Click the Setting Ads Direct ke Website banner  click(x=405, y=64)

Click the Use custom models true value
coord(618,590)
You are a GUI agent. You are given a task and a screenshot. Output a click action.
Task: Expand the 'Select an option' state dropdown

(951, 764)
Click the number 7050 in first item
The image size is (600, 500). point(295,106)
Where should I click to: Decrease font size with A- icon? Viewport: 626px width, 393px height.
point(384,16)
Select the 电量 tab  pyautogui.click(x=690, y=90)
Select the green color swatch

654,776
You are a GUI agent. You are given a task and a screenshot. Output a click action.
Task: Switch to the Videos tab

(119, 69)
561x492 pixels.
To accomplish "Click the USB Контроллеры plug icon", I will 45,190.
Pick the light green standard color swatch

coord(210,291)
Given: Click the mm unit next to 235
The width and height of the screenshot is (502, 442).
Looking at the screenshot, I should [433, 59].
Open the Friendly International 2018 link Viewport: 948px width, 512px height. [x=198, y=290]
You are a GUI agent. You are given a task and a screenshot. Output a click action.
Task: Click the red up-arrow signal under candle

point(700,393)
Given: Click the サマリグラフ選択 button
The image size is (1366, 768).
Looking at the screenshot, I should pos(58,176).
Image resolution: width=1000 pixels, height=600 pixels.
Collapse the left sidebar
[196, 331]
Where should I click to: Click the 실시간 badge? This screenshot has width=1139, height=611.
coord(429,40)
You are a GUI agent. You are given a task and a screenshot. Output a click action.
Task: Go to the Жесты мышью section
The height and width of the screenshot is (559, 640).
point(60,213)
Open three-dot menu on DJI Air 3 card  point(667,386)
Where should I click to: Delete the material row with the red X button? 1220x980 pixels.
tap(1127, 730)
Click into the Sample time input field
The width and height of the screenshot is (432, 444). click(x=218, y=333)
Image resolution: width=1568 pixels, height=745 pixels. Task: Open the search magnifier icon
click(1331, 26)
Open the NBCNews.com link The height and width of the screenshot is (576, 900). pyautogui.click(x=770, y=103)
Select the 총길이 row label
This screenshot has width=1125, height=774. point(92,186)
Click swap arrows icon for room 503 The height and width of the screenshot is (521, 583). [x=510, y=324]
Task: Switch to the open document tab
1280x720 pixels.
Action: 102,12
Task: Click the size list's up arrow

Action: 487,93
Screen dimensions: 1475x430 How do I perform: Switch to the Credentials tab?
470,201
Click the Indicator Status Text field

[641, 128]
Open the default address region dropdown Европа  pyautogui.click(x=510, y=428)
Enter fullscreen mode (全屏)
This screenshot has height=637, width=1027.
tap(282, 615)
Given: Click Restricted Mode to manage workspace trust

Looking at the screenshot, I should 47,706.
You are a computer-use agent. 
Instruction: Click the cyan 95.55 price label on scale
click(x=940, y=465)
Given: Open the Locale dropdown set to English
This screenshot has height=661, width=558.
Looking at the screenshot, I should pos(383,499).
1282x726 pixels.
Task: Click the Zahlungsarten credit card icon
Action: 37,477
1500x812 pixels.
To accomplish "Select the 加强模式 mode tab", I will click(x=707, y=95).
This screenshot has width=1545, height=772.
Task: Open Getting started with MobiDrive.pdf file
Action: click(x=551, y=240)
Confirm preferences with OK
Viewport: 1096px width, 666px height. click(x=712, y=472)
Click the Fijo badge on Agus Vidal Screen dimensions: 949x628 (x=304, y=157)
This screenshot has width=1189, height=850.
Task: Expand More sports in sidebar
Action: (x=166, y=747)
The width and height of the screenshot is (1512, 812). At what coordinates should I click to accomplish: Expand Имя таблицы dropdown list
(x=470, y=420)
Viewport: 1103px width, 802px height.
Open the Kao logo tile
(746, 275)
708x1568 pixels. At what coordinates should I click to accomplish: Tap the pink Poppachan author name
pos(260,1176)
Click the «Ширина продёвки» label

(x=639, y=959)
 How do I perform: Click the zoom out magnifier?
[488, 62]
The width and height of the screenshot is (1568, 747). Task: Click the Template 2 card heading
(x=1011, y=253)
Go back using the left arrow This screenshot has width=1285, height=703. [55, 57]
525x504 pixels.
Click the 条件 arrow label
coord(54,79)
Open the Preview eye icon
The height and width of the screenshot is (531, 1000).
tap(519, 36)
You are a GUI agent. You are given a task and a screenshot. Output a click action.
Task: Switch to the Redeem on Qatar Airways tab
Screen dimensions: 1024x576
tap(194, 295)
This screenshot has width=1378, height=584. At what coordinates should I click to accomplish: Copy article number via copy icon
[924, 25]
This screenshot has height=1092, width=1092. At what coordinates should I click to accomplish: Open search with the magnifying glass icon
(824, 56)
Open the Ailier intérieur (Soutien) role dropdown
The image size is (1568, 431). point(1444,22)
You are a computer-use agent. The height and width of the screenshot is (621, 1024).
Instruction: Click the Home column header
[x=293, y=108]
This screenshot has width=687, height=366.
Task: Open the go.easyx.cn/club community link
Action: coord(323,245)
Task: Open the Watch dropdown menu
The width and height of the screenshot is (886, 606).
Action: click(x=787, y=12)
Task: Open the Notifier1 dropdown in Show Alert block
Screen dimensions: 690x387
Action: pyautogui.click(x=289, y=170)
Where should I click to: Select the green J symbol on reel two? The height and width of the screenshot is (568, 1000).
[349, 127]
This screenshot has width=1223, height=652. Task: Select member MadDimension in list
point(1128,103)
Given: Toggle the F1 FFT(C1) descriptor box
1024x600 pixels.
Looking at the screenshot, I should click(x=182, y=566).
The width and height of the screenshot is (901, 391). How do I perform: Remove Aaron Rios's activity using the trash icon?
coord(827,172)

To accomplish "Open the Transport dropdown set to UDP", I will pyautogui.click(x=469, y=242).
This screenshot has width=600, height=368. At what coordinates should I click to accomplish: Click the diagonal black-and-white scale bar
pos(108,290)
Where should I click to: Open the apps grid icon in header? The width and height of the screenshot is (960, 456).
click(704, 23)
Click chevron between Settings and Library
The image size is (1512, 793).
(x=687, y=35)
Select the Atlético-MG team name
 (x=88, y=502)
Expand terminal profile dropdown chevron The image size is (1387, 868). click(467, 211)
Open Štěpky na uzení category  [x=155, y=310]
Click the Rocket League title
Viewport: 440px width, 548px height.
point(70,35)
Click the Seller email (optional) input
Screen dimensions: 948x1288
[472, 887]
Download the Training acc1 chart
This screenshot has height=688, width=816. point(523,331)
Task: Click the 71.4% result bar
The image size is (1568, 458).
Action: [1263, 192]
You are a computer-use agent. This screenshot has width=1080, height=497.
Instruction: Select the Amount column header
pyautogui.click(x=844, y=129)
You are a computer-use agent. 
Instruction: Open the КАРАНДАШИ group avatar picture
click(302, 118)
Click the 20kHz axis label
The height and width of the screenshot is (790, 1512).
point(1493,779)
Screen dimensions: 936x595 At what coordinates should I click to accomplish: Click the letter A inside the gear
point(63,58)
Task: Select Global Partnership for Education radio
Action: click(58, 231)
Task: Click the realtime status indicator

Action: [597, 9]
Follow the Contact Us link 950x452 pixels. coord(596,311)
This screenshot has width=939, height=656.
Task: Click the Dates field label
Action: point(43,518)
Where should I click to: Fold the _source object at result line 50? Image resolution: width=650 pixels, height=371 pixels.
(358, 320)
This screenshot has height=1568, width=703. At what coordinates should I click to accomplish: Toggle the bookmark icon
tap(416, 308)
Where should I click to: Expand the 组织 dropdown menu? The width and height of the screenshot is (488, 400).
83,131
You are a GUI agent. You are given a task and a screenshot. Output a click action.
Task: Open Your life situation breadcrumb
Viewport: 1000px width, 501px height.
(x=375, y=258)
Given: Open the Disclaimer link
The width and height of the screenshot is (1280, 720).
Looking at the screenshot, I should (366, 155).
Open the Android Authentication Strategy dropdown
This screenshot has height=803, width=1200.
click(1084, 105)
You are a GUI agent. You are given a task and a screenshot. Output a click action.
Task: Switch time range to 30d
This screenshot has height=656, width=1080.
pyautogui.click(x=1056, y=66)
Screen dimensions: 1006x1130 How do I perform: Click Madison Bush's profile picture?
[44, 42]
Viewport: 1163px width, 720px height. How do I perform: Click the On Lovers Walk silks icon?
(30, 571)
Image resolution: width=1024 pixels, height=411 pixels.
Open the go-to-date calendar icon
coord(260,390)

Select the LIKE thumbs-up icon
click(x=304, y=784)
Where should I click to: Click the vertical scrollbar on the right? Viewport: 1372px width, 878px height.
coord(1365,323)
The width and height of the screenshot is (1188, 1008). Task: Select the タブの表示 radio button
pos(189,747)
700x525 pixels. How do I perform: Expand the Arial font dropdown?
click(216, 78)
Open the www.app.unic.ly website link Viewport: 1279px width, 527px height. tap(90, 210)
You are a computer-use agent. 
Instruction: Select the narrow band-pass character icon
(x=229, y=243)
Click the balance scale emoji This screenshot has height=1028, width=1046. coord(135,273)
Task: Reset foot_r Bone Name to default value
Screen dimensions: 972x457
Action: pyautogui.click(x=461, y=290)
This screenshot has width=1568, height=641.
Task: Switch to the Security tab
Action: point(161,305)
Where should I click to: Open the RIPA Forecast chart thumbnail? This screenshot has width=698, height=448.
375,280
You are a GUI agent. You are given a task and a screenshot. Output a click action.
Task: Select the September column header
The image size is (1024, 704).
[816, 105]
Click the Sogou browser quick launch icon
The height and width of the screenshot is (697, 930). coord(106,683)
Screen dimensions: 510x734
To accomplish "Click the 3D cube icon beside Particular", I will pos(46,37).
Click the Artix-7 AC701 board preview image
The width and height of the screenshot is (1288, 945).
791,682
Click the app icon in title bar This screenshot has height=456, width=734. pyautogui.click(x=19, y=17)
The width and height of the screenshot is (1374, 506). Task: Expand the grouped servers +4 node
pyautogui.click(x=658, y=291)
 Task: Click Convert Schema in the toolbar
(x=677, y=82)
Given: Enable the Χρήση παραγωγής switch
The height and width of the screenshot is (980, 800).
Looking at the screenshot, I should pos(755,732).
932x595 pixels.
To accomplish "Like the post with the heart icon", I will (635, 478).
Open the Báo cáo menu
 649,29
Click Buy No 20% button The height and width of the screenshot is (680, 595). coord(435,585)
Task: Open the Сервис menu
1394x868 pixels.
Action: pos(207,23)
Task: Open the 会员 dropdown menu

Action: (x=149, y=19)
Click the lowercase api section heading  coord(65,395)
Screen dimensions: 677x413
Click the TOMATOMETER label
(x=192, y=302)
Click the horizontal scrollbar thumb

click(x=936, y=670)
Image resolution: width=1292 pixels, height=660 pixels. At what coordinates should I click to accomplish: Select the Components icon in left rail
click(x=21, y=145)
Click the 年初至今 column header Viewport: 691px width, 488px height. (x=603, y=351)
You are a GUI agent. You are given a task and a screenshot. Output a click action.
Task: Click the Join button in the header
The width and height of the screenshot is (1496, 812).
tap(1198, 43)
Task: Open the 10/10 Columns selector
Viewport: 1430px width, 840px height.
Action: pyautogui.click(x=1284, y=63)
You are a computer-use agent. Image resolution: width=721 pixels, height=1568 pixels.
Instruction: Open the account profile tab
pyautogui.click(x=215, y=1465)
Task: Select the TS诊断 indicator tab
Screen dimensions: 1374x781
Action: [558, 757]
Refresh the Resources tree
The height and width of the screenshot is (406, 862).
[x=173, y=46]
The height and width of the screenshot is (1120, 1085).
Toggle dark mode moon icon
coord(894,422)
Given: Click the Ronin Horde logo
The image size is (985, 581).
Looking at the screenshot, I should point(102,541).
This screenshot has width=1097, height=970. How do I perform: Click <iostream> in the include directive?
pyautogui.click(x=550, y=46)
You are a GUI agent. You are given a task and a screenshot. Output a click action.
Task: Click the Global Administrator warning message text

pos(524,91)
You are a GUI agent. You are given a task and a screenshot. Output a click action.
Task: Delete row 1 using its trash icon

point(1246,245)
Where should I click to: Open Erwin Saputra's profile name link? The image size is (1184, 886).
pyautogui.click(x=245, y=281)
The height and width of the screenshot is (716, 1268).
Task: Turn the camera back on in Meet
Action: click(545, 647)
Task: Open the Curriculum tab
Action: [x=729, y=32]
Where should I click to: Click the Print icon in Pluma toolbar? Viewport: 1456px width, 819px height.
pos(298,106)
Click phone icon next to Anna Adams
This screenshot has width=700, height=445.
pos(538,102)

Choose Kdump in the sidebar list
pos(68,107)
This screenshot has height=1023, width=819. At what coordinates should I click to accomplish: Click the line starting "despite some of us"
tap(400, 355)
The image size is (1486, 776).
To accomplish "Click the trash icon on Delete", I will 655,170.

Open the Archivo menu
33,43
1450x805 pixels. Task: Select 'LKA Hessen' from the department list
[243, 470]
------------------------------------------------
* _EXERCISE_
Select and copy every line of the listing with the word "default".

* _ANSWER TO THE EXERCISE_
Open the default address region dropdown Европа  pyautogui.click(x=510, y=428)
Task: Reset foot_r Bone Name to default value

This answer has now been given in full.